症例紹介
傷つけ・詰まる異物
犬/革製のリード

誤飲の詳細
ここでは特殊な異物誤飲症例や特殊な異物の摘出方法なども紹介していくつもりですが、今回の症例は特殊ではありません。流れだけ要約すると
誤飲した → 通常の催吐処置 → 吐き出した → 解決 → 良かった良かった。
以上です。
その意味では特殊ではありませんが、異物誤飲症例が沢山来院する当院で、どんな動物が何を飲み込んで来院し、どんなものなら吐かせれば出るのか? 出ないのか? 内視鏡が必要か? 開腹しないとダメか?等々そのあたりが気になる方も多いと思いますので、シリーズにして紹介していきたいと思います。以下、その第一回目です。
5才 ラブラドールの男の子です。
当院にて外耳炎の治療中で再診のためご自宅から当院まで車で30分ほどの距離を移動中にそれは起きました。オーナー様は、いつもヤンチャなのに今日は後部座席でおとなしくしているなぁと思いながら運転していたそうです。
いざ当院駐車場に到着。車から降ろそうとして愕然。確かに乗車時に装着していた革製のリードが金具の部分を残してほぼ丸々消えていたのです。
まさか!と思いつつもX線検査を実施すると、胃の中に細長い陰影が何重にも存在しています。
まさかまさか!と催吐処置を実施したところ三回の嘔吐に成功。一度目はほとんど泡しか出なかったのですが、二度目、三度目で出るわ出るわ大量のリードの破片。
出て来た破片を全て繋ぎ合わせてみた写真がこちら!

提供データ:
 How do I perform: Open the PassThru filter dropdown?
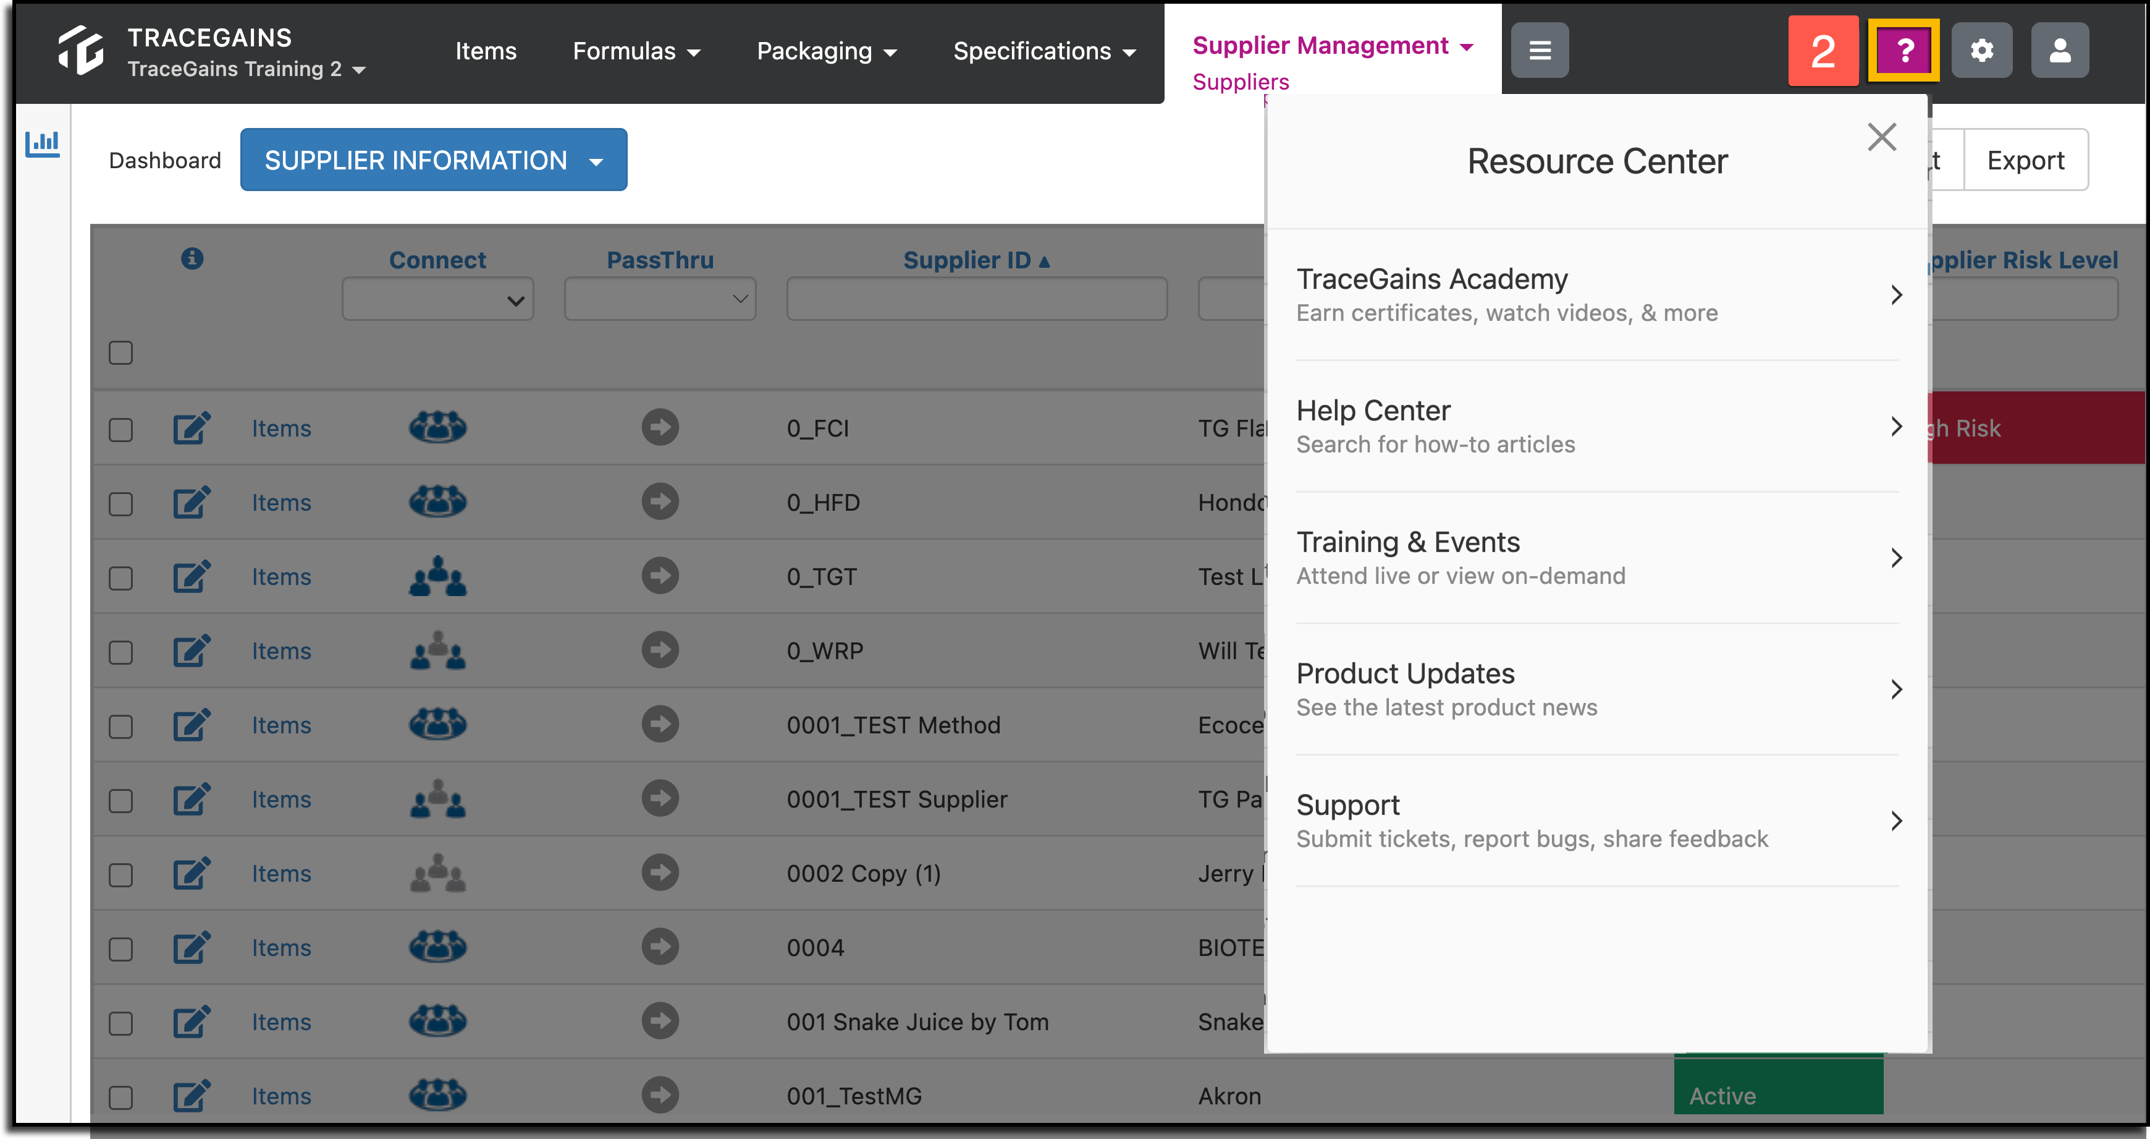click(x=659, y=299)
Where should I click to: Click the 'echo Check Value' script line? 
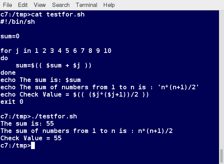click(x=75, y=95)
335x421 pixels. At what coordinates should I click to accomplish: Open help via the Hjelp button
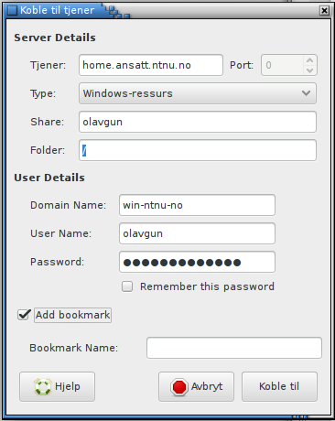pos(57,386)
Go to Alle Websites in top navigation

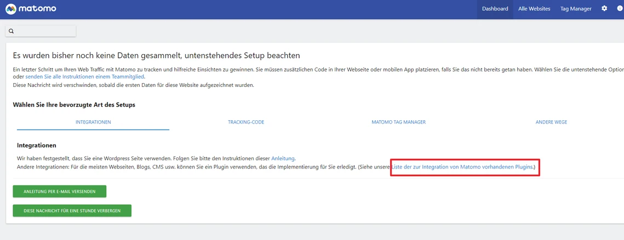(534, 9)
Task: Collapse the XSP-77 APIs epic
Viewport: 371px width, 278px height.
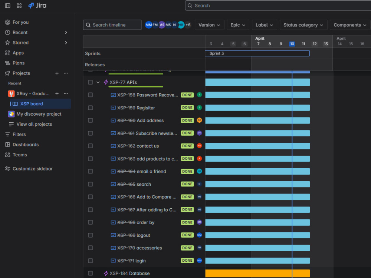Action: [x=98, y=82]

演習課題:
本文抜粋の症例では、催吐処置によって何回の嘔吐に成功したか答えよ。 提供された一覧は、本件では一切使用しない。

解答例:
三回。